begin Excerpted records
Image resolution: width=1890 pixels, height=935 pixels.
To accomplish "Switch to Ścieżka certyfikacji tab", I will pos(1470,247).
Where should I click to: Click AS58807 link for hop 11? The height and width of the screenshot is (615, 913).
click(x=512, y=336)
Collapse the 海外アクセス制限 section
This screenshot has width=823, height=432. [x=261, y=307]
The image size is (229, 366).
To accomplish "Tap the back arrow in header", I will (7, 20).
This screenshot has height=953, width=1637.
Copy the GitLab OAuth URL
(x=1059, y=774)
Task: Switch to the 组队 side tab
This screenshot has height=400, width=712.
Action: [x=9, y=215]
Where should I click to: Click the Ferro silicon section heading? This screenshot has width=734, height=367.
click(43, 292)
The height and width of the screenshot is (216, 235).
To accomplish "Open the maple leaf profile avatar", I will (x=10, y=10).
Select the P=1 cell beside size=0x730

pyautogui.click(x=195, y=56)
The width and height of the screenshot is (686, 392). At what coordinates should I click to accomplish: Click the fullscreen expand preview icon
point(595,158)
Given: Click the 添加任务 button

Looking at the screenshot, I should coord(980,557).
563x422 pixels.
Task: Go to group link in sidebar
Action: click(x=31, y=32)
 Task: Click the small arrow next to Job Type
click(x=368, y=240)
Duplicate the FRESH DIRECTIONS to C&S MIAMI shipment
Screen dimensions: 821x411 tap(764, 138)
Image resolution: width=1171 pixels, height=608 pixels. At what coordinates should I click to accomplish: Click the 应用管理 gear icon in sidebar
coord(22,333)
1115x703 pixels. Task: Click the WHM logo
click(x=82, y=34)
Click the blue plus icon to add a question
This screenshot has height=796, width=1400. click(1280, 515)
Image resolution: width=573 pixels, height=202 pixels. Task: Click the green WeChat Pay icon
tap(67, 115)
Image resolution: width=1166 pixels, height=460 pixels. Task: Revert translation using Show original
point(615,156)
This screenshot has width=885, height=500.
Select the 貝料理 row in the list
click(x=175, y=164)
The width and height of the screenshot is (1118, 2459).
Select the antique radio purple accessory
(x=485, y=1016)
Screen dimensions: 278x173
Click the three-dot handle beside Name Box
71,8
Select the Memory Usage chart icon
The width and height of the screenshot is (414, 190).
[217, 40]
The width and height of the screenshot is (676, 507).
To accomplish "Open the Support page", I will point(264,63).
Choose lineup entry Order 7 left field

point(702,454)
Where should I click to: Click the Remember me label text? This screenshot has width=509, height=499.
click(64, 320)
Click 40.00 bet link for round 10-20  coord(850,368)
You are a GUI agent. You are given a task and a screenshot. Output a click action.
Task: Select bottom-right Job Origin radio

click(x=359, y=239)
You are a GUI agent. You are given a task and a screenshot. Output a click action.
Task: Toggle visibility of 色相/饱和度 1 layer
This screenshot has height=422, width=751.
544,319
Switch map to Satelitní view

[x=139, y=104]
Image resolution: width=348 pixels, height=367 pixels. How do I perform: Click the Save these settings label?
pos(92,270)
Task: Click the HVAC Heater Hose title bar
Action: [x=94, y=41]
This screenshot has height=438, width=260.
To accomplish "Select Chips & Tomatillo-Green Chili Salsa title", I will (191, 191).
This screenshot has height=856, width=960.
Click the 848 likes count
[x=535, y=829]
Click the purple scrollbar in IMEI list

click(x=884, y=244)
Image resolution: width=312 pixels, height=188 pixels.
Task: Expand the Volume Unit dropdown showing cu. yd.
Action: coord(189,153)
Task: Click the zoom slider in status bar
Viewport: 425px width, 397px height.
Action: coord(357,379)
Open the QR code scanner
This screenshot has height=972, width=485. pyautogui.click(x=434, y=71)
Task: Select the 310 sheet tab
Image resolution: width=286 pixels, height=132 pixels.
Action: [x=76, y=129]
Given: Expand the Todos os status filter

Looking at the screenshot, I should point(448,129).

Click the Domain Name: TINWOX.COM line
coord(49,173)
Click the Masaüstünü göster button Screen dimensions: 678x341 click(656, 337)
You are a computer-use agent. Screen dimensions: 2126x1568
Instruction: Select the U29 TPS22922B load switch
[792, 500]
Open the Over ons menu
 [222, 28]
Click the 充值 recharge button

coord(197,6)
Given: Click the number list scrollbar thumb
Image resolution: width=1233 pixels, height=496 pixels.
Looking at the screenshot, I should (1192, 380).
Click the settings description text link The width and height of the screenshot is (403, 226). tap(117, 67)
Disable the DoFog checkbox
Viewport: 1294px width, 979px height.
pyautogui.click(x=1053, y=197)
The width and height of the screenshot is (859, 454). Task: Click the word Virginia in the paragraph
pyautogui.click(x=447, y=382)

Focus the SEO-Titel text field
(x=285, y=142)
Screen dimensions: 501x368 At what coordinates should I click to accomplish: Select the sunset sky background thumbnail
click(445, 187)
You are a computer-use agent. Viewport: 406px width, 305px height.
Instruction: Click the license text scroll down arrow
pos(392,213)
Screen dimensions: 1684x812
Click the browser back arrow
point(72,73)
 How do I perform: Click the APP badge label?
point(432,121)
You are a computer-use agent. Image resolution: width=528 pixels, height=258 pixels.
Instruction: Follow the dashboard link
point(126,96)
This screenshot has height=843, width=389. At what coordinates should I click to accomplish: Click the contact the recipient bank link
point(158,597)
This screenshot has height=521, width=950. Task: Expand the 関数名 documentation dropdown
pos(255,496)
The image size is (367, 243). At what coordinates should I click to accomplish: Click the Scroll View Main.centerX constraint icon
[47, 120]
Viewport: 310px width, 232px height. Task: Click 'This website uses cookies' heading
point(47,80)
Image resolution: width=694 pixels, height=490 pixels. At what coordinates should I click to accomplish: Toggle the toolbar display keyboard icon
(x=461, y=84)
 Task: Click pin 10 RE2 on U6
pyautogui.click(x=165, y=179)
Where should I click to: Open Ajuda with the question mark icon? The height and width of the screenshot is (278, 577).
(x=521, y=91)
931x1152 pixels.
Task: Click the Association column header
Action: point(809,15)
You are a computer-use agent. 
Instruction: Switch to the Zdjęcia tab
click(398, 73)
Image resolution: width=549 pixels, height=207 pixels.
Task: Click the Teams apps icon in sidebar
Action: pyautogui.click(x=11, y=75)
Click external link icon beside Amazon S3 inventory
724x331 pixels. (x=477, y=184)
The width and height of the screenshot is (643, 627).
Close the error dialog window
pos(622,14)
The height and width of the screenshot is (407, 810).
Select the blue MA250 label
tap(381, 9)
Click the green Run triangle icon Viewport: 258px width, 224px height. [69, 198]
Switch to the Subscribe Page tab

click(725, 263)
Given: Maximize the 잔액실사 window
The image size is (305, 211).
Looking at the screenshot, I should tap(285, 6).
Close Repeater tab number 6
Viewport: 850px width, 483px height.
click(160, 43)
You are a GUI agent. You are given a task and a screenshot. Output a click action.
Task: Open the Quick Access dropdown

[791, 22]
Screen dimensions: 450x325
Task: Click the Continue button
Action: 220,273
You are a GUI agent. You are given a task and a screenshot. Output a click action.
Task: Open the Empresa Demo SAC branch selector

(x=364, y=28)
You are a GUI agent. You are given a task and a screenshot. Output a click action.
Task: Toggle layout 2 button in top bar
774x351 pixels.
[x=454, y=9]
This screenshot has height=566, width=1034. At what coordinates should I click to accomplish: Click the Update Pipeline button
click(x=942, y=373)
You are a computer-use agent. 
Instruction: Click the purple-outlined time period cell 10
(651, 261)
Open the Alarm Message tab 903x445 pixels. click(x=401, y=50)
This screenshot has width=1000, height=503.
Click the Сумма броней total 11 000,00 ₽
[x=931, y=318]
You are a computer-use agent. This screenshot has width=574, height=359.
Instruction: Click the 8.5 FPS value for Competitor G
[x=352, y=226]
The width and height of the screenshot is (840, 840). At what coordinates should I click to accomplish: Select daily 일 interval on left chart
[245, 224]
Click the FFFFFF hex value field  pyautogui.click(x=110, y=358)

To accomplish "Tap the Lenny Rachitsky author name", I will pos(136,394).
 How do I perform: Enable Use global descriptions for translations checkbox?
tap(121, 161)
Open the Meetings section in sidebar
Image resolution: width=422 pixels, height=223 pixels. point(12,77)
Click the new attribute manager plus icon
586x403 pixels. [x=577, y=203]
end Excerpted records
What is required: Please repeat the lines that begin with the line containing "Where should I click to: Open" and end with the line containing "Action: point(809,15)", replacing "question mark icon" with "help icon" and leaving everything else the same.

Expected answer:
Where should I click to: Open Ajuda with the help icon? The height and width of the screenshot is (278, 577).
(x=521, y=91)
931x1152 pixels.
Task: Click the Association column header
Action: point(809,15)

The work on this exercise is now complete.